The British government has opened a consultation on changing customs rules for low-value imports, including a proposal to remove the current £135 exemption that lets goods below that threshold enter the country without import VAT and duty.
The proposal was published by HM Revenue & Customs and presented to Parliament by the Chancellor of the Exchequer in July. The consultation focuses on tighter customs controls for low-value shipments, a part of cross-border trade that has grown with online shopping and direct-to-consumer sales.
Under the current system, imported goods valued at less than £135 can enter the United Kingdom free of import VAT and customs duty. HMRC said ending that exemption would “level the playing field” for British traders and businesses. The government also said the change would improve safety and security by giving authorities better visibility over goods entering the country.
The document signals a broader shift in how Britain wants to monitor small parcels arriving from overseas. In practice, removing the exemption could mean more imported items are subject to tax and customs processes that do not apply today. That would affect foreign sellers shipping directly to British consumers, online marketplaces handling low-cost orders and logistics operators moving large volumes of small packages.
For importers and retailers, the proposal points to higher compliance demands as well as possible changes in pricing. If adopted, businesses may need to provide more customs data, adjust payment systems and review how they classify and declare goods sent into the British market. Those changes could add administrative costs even for relatively inexpensive products.
The move matters beyond general retail because many beverage companies now rely on cross-border e-commerce to reach consumers, collectors and specialty buyers. Wine merchants, craft spirits producers and other drinks sellers that ship smaller orders into Britain could face a more complex model for online sales if low-value imports lose their current treatment. Depending on how final rules are written, added tax collection, customs paperwork and compliance checks could raise costs, slow delivery times or feed through into shelf prices for some imported bottles and mixed cases sold online.
That potential impact may be especially relevant for niche beverage categories where margins are already tight and shipments often involve small quantities with high handling costs. Importers of premium wine, limited-release whiskey or specialty beer frequently depend on direct shipping or parcel networks rather than large wholesale consignments. A stricter customs regime for low-value imports could therefore reshape parts of that trade, even if the effect varies by product type, order size and route to market.
The government framed the consultation as both an economic and enforcement measure. By removing a tax advantage on lower-priced imported goods, ministers are seeking to reduce what domestic businesses see as an uneven competitive environment. At the same time, officials argue that fuller reporting on incoming parcels would strengthen border oversight at a time when authorities are under pressure to track goods more closely.

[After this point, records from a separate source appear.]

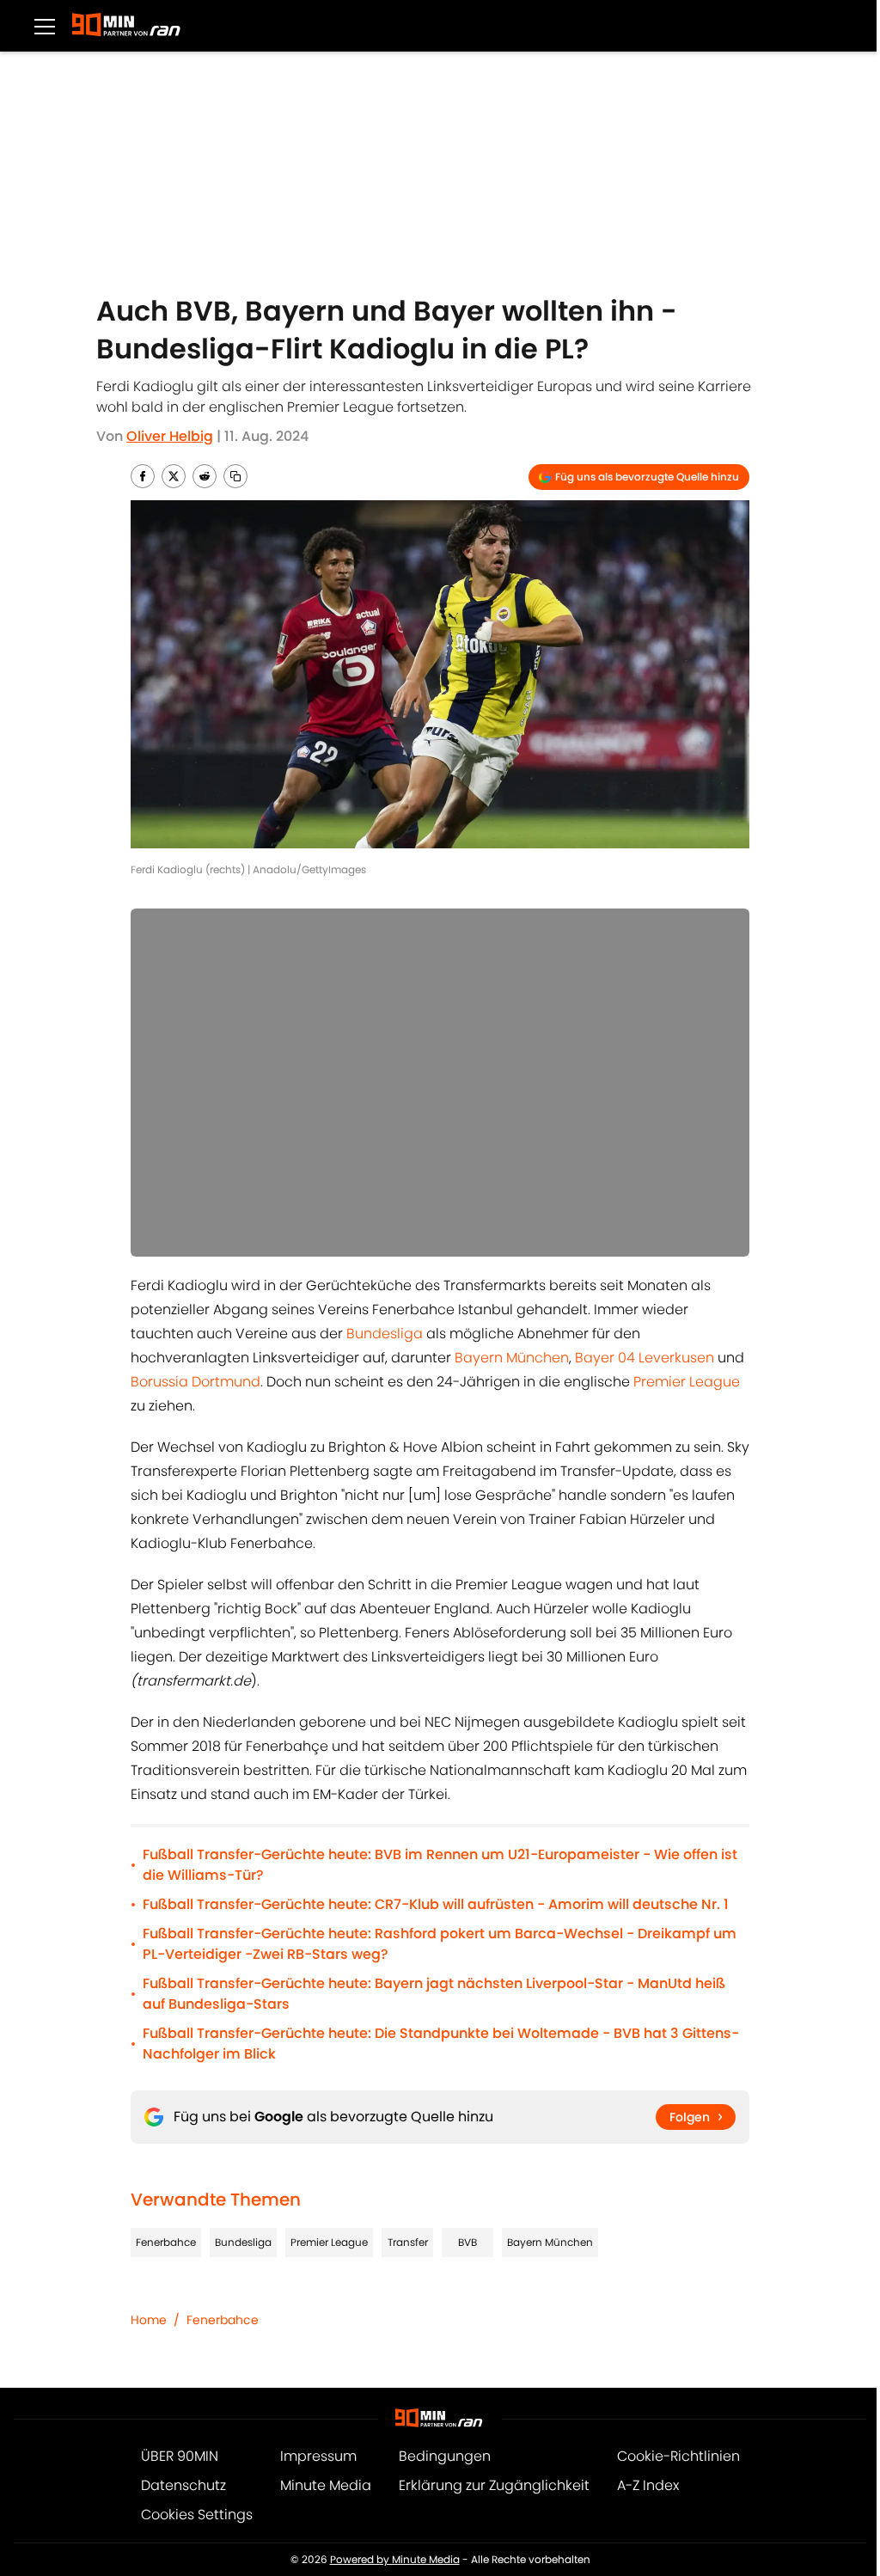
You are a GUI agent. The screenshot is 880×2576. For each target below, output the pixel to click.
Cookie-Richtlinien (678, 2456)
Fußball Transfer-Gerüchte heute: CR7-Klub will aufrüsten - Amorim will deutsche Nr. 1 (436, 1904)
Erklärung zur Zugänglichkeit (494, 2485)
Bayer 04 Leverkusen (644, 1358)
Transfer (408, 2242)
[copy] (235, 476)
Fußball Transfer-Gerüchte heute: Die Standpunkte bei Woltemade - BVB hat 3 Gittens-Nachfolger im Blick (441, 2043)
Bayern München (512, 1358)
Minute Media (325, 2485)
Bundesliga (386, 1333)
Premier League (686, 1382)
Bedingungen (445, 2456)
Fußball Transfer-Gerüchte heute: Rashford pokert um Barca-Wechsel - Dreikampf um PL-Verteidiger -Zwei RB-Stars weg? (439, 1944)
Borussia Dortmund (195, 1382)
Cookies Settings (197, 2514)
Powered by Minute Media (395, 2559)
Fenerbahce (166, 2242)
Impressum (318, 2456)
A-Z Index (648, 2485)
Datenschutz (183, 2485)
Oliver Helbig (169, 436)
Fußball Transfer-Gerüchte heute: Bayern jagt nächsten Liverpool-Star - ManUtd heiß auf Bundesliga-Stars (434, 1993)
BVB (467, 2242)
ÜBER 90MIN (179, 2456)
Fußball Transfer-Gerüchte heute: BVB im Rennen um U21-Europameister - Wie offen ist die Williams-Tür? (440, 1865)
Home (149, 2319)
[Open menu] (44, 25)
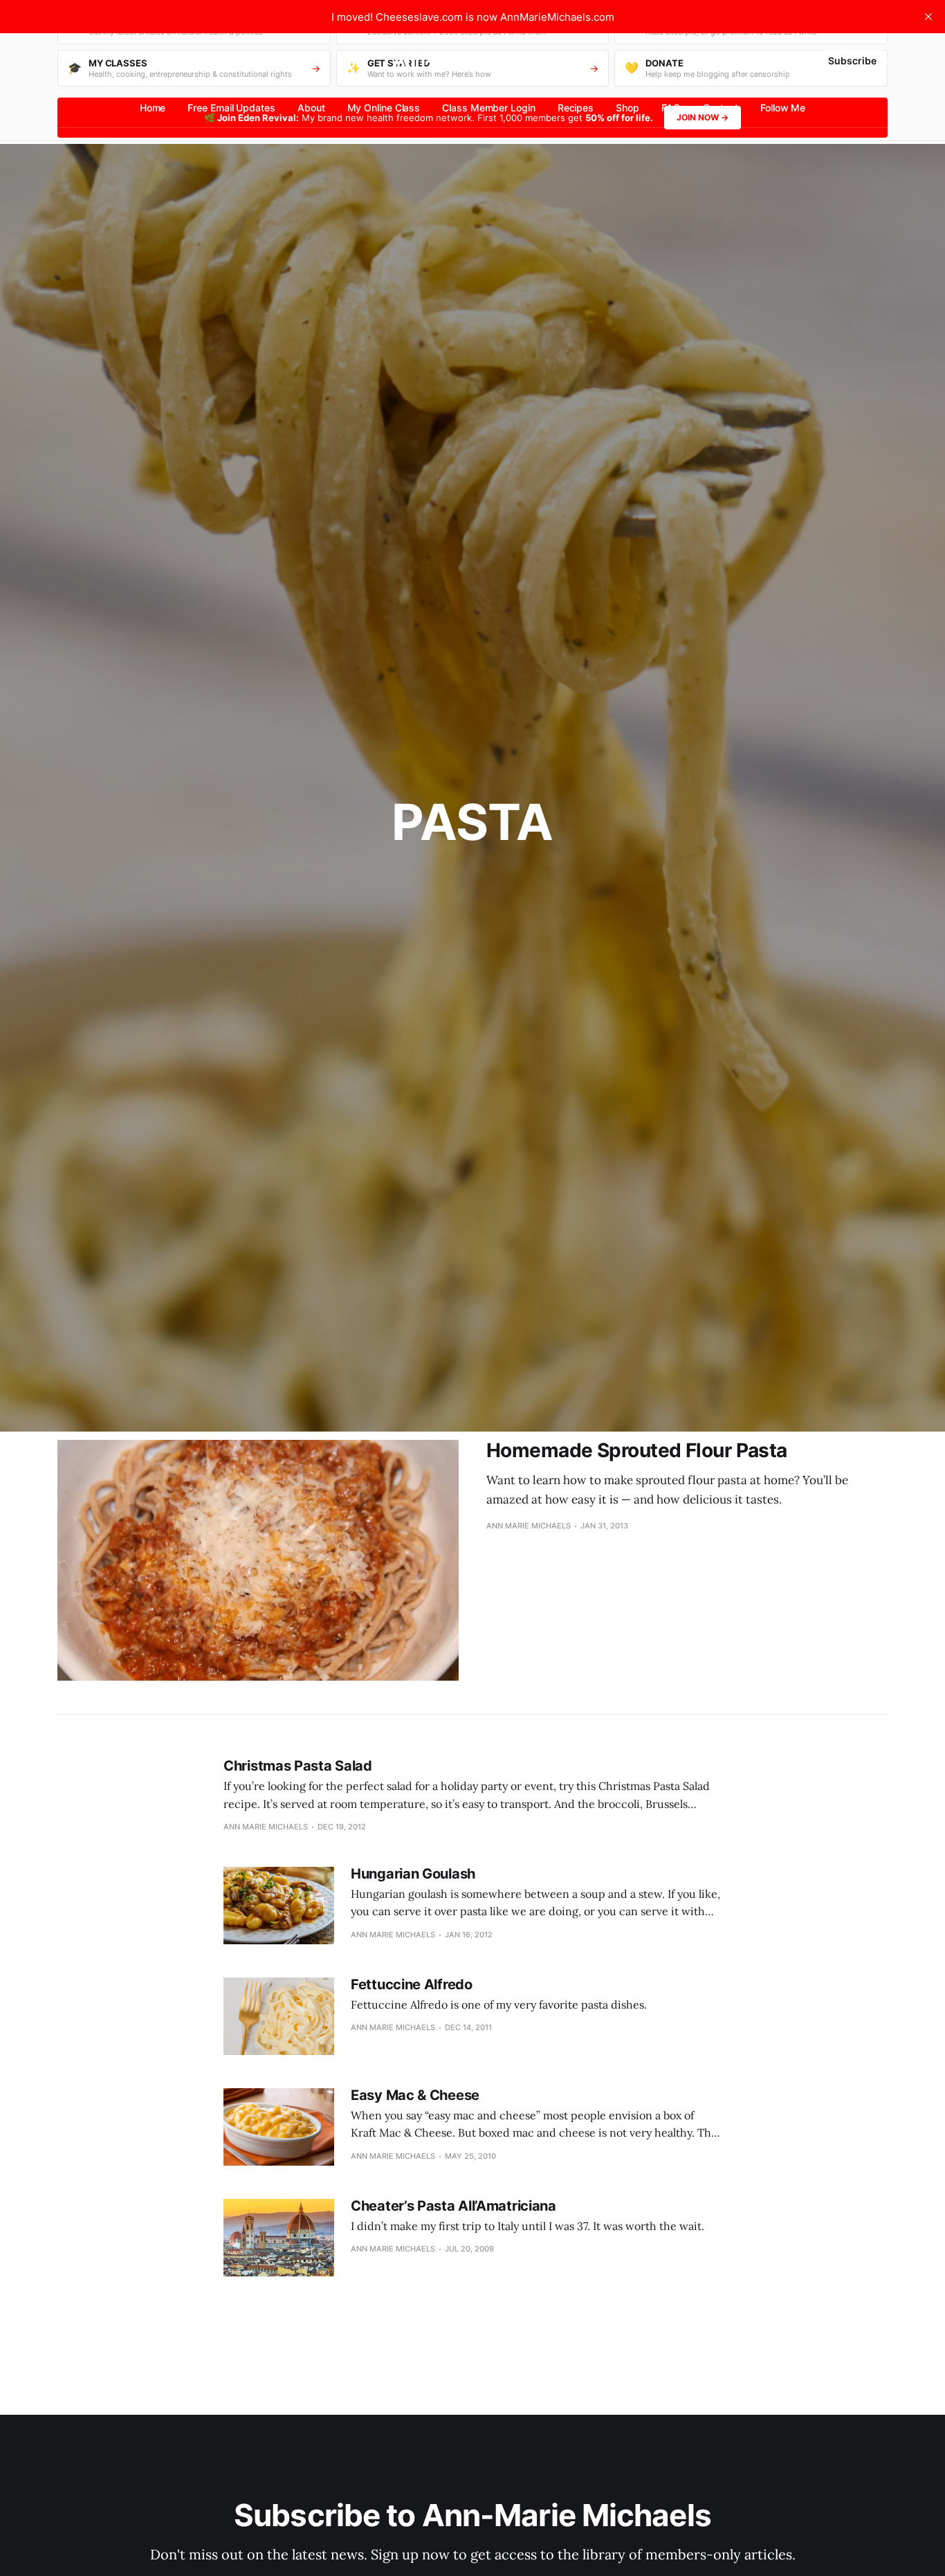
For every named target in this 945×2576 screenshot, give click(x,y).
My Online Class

No final decision has yet been announced. The publication sets out proposals for consultation rather than immediate legal change, meaning businesses that depend on low-value imports still face a period of uncertainty while the government gathers responses and considers next steps. For sectors tied closely to international parcel trade, including beverages sold online from abroad into the United Kingdom, the consultation is an early sign that customs friction may increase if ministers proceed with reform.